Items listed in a dataset:
▼

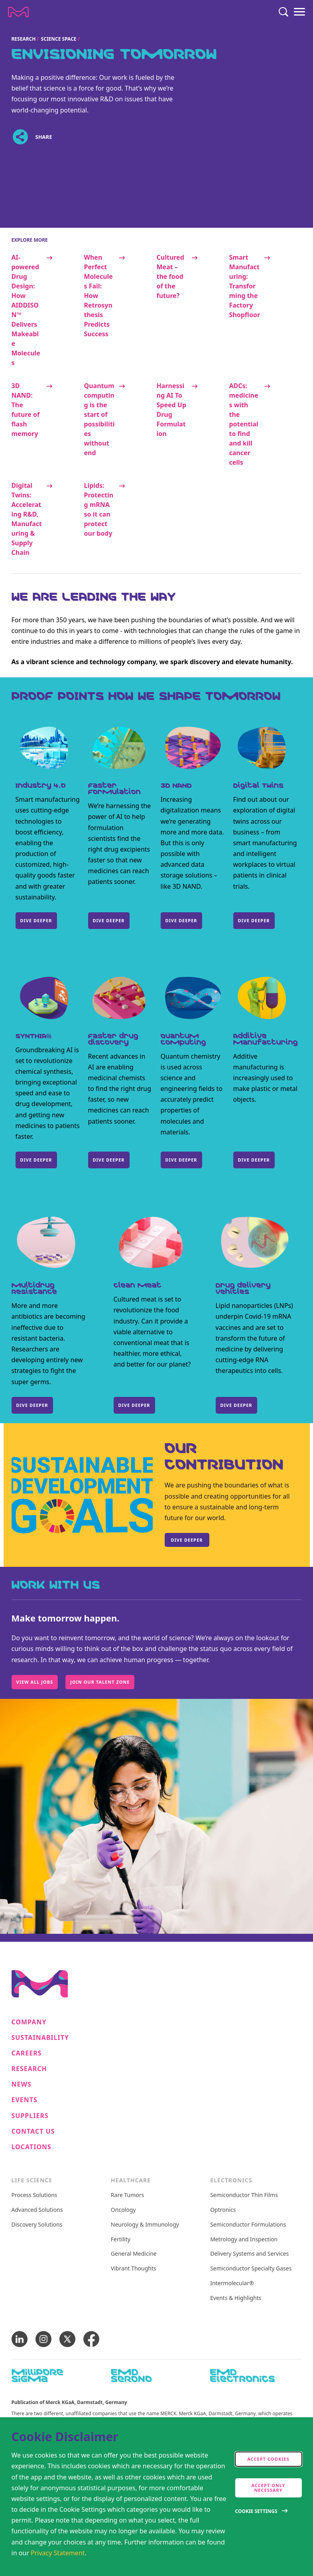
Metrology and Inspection (244, 2239)
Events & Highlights (235, 2298)
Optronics (223, 2210)
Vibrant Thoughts (133, 2268)
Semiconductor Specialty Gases (250, 2268)
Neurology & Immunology (145, 2224)
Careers (27, 2053)
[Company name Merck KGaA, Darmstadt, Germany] (18, 12)
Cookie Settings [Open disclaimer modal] (256, 2511)
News (21, 2084)
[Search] (283, 12)
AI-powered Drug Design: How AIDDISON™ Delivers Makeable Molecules (26, 310)
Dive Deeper (254, 920)
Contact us (33, 2131)
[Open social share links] (21, 137)
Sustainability (40, 2037)
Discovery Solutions (37, 2224)
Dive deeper (36, 1160)
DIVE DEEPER (36, 920)
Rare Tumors (127, 2195)
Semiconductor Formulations (248, 2224)
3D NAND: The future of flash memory (26, 409)
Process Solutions (34, 2195)
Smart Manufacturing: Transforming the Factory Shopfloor (244, 286)
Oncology (123, 2210)
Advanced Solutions (37, 2210)
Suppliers (30, 2116)
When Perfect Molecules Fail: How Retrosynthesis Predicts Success (98, 295)
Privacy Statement (58, 2552)
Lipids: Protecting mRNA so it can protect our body (99, 509)
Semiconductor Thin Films (244, 2195)
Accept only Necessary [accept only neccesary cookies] (268, 2487)
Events (24, 2100)
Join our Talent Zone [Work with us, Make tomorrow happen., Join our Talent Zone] (100, 1682)
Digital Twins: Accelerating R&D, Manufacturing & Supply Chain (27, 519)
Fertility (120, 2239)
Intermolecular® (232, 2283)
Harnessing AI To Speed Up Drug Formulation (172, 409)
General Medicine (134, 2254)
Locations (31, 2147)
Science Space (59, 39)
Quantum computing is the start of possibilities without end (99, 419)
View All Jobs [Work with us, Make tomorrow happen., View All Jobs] (34, 1682)
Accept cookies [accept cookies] (268, 2459)
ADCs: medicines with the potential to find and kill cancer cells (243, 424)
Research (24, 39)
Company (29, 2022)
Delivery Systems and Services (249, 2254)
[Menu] (299, 12)
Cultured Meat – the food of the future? (170, 276)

▲

GOAL OF THE EXERCISE -> All lines from the one containing "View All Jobs [Work" to the end of the records are to be duplicated exactly, and no other lines are to be given.

SOLUTION ->
View All Jobs [Work with us, Make tomorrow happen., View All Jobs] (34, 1682)
Accept cookies [accept cookies] (268, 2459)
ADCs: medicines with the potential to find and kill cancer cells (243, 424)
Research (24, 39)
Company (29, 2022)
Delivery Systems and Services (249, 2254)
[Menu] (299, 12)
Cultured Meat – the food of the future? (170, 276)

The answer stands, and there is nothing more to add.